What Happened to the Bones?
The fate of this crucial evidence is a mystery, but now a possible answer has emerged.
Chicago police found the small bone fragments in May 1897 at the factory of Adolph Luetgert and claimed that they were all that remained of Luetgert's missing wife, Louise. Over the course of two trials, dueling scientific experts gave conflicting testimony about whether the bones had come from a human skeleton. Modern court and police officials have said they do not know what happened to the evidence after Adolph Luetgert's conviction in 1898.
Marie Chobot, a 91-year-old resident of Fergus Falls, Minn., says she knows.
Chobot's mother was a niece of William Harlev, a juror who adamantly held out for a not-guilty verdict in the first Luetgert trial.
"At the end of the trial, he just took them," Chobot said in a recent phone interview.
According to the story Harlev told his family when Chobot was a young girl, he sneaked the bone fragments out of the jury room at the end of that first trial. And when prosecutors put Luetgert on trial a second time and produced bones as evidence, Harlev knew that they had fabricated this evidence.
"He didn't dare say anything because he had broken a law," Chobot said.
She said her Harlev remained certain that Luetgert hadn't been proven guilty in either trial. "He was absolutely sure that they hadn't proved it," she said.
Chobot lived in the same house with Harlev as a girl. "I adored the man. He was wonderful," she said.
Harlev kept a box of newspaper clippings from the Luetgert trial as well as the bones. But she said never saw the bones with her own eyes; she just heard about them. "I never saw any of that," she said.
Harlev died in 1925, and about three years after that, the family moved from Chicago to the western suburb of Riverside. When the family moved, the old box with newspaper stories and bones was thrown out.
"When we moved from Chicago to Riverside, my mother said there was no point in keeping it any longer," Chobot said.
The idea of a juror taking home bones from a murder trial may sound far-fetched, but given the lax security in the Cook County Criminal Court in 1897, it is certainly not outside the realm of possibility.
If true, the story would explain discrepancies between the bones in the first trial and the second trial.
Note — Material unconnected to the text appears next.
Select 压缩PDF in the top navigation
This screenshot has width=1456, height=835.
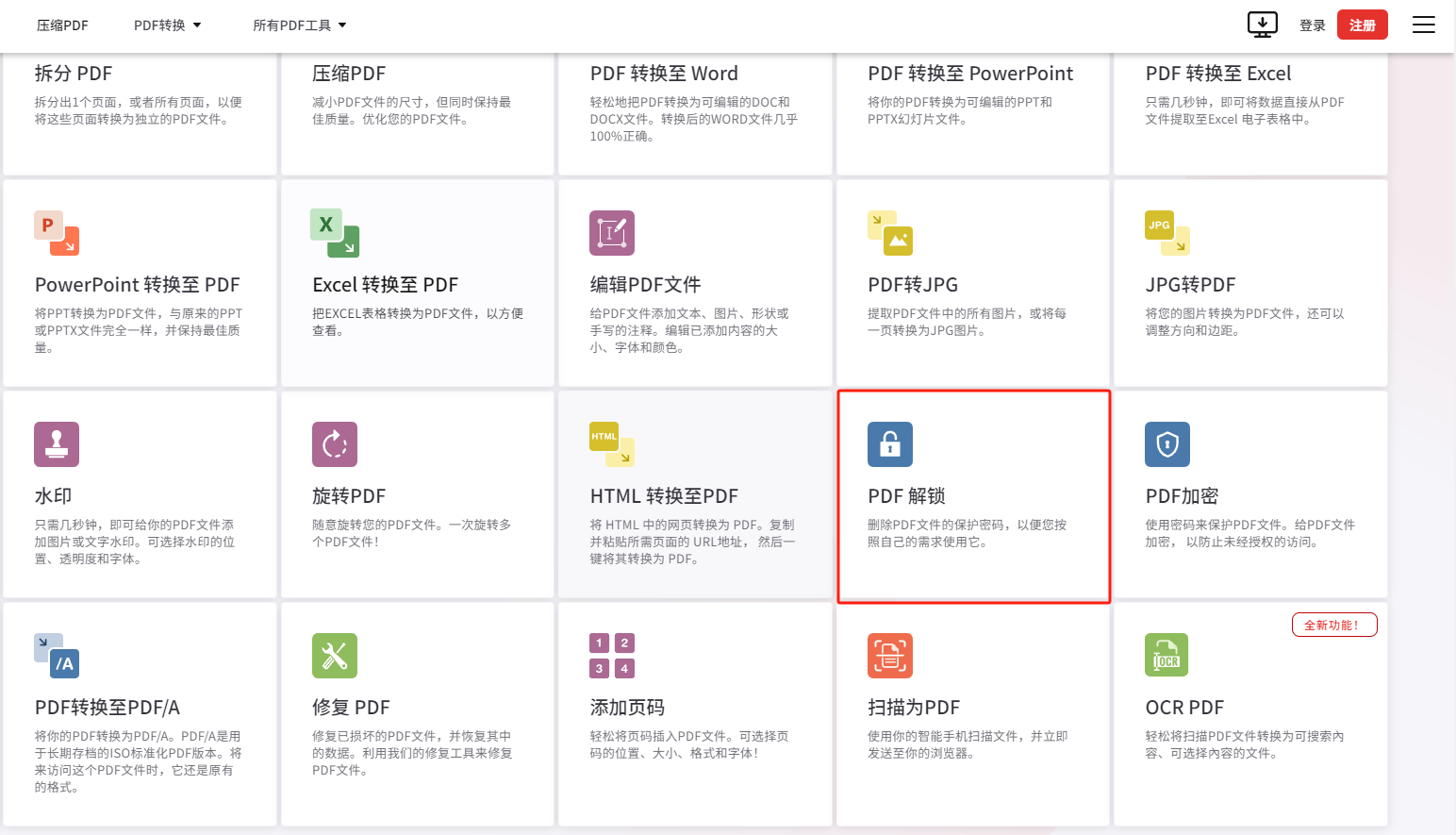point(62,25)
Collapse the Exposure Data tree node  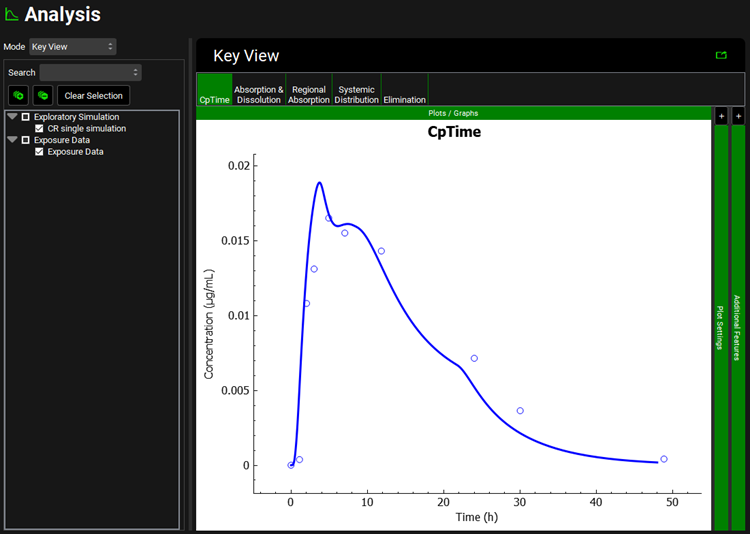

At least some of the bones were lost between the trials, according to press accounts.
Although she is in her 90s, Chobot seemed to be quite lucid and sharp during the interview, and there is little reason to think she would have made up the story. Of course, since Chobot did not see the bones herself, it is possible Harlev was spinning a yarn when he told his family about the bones, but the story can't be entirely discounted.
If it were possible to locate the bones today, it might still be possible to perform DNA tests to determine if they belonged to Louise Luetgert — or in any case, belonged to a human being.
If Harlev's family discarded the bones, as Chobot recalls, then that is no longer a possibility. But it would still leave the question of what happened to the bones from the second Luetgert trial. And where they came from in the first place.